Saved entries
*** Begin section ***

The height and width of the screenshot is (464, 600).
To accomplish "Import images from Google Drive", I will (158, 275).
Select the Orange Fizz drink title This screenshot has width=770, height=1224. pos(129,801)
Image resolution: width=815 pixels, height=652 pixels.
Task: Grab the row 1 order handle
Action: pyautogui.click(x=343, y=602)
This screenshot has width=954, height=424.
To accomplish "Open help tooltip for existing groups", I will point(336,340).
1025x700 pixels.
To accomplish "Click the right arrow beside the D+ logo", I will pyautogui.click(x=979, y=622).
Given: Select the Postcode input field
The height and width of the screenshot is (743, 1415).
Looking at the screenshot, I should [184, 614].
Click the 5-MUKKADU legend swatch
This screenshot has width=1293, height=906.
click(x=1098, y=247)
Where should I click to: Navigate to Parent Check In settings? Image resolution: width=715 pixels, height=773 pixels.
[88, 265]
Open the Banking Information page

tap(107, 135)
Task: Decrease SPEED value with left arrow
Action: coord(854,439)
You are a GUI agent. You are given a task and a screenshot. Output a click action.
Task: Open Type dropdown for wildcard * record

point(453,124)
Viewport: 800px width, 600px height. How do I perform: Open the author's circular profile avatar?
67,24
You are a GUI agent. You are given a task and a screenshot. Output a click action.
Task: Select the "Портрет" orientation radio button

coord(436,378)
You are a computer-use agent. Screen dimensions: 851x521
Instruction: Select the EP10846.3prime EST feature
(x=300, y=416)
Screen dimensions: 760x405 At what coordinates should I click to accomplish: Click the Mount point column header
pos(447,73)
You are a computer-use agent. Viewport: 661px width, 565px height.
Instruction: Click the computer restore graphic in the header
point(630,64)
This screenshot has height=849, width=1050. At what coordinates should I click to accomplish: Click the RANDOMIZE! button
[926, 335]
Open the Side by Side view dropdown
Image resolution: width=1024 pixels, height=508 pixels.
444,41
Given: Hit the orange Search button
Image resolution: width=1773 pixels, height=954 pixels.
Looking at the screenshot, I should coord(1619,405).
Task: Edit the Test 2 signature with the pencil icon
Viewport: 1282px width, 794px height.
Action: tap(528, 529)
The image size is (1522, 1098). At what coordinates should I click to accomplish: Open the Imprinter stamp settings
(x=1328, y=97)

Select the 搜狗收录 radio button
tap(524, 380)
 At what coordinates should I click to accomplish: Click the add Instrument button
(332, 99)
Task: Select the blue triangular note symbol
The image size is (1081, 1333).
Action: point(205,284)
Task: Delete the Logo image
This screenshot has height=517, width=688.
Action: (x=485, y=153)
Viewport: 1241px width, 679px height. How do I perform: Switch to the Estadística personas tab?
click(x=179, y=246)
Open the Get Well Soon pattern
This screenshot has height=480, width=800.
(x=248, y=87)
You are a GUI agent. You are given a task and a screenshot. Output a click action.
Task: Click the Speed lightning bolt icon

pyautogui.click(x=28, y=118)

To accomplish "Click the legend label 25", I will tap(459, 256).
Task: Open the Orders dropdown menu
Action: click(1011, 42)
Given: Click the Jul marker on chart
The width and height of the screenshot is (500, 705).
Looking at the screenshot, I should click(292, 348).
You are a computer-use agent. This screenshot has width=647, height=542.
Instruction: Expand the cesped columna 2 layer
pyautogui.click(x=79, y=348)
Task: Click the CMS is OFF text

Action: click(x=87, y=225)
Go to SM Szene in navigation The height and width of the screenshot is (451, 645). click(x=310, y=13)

*** End section ***

Problem description -> Could you reproduce all of the entries above exactly?

Solution for this task ->
The height and width of the screenshot is (464, 600).
To accomplish "Import images from Google Drive", I will (158, 275).
Select the Orange Fizz drink title This screenshot has width=770, height=1224. pos(129,801)
Image resolution: width=815 pixels, height=652 pixels.
Task: Grab the row 1 order handle
Action: pyautogui.click(x=343, y=602)
This screenshot has width=954, height=424.
To accomplish "Open help tooltip for existing groups", I will point(336,340).
1025x700 pixels.
To accomplish "Click the right arrow beside the D+ logo", I will pyautogui.click(x=979, y=622).
Given: Select the Postcode input field
The height and width of the screenshot is (743, 1415).
Looking at the screenshot, I should [184, 614].
Click the 5-MUKKADU legend swatch
This screenshot has width=1293, height=906.
click(x=1098, y=247)
Where should I click to: Navigate to Parent Check In settings? Image resolution: width=715 pixels, height=773 pixels.
[88, 265]
Open the Banking Information page

tap(107, 135)
Task: Decrease SPEED value with left arrow
Action: coord(854,439)
You are a GUI agent. You are given a task and a screenshot. Output a click action.
Task: Open Type dropdown for wildcard * record

point(453,124)
Viewport: 800px width, 600px height. How do I perform: Open the author's circular profile avatar?
67,24
You are a GUI agent. You are given a task and a screenshot. Output a click action.
Task: Select the "Портрет" orientation radio button

coord(436,378)
You are a computer-use agent. Screen dimensions: 851x521
Instruction: Select the EP10846.3prime EST feature
(x=300, y=416)
Screen dimensions: 760x405 At what coordinates should I click to accomplish: Click the Mount point column header
pos(447,73)
You are a computer-use agent. Viewport: 661px width, 565px height.
Instruction: Click the computer restore graphic in the header
point(630,64)
This screenshot has height=849, width=1050. At what coordinates should I click to accomplish: Click the RANDOMIZE! button
[926, 335]
Open the Side by Side view dropdown
Image resolution: width=1024 pixels, height=508 pixels.
444,41
Given: Hit the orange Search button
Image resolution: width=1773 pixels, height=954 pixels.
Looking at the screenshot, I should coord(1619,405).
Task: Edit the Test 2 signature with the pencil icon
Viewport: 1282px width, 794px height.
Action: tap(528, 529)
The image size is (1522, 1098). At what coordinates should I click to accomplish: Open the Imprinter stamp settings
(x=1328, y=97)

Select the 搜狗收录 radio button
tap(524, 380)
 At what coordinates should I click to accomplish: Click the add Instrument button
(332, 99)
Task: Select the blue triangular note symbol
The image size is (1081, 1333).
Action: point(205,284)
Task: Delete the Logo image
This screenshot has height=517, width=688.
Action: (x=485, y=153)
Viewport: 1241px width, 679px height. How do I perform: Switch to the Estadística personas tab?
click(x=179, y=246)
Open the Get Well Soon pattern
This screenshot has height=480, width=800.
(x=248, y=87)
You are a GUI agent. You are given a task and a screenshot. Output a click action.
Task: Click the Speed lightning bolt icon

pyautogui.click(x=28, y=118)

To accomplish "Click the legend label 25", I will tap(459, 256).
Task: Open the Orders dropdown menu
Action: click(1011, 42)
Given: Click the Jul marker on chart
The width and height of the screenshot is (500, 705).
Looking at the screenshot, I should click(292, 348).
You are a computer-use agent. This screenshot has width=647, height=542.
Instruction: Expand the cesped columna 2 layer
pyautogui.click(x=79, y=348)
Task: Click the CMS is OFF text

Action: click(x=87, y=225)
Go to SM Szene in navigation The height and width of the screenshot is (451, 645). click(x=310, y=13)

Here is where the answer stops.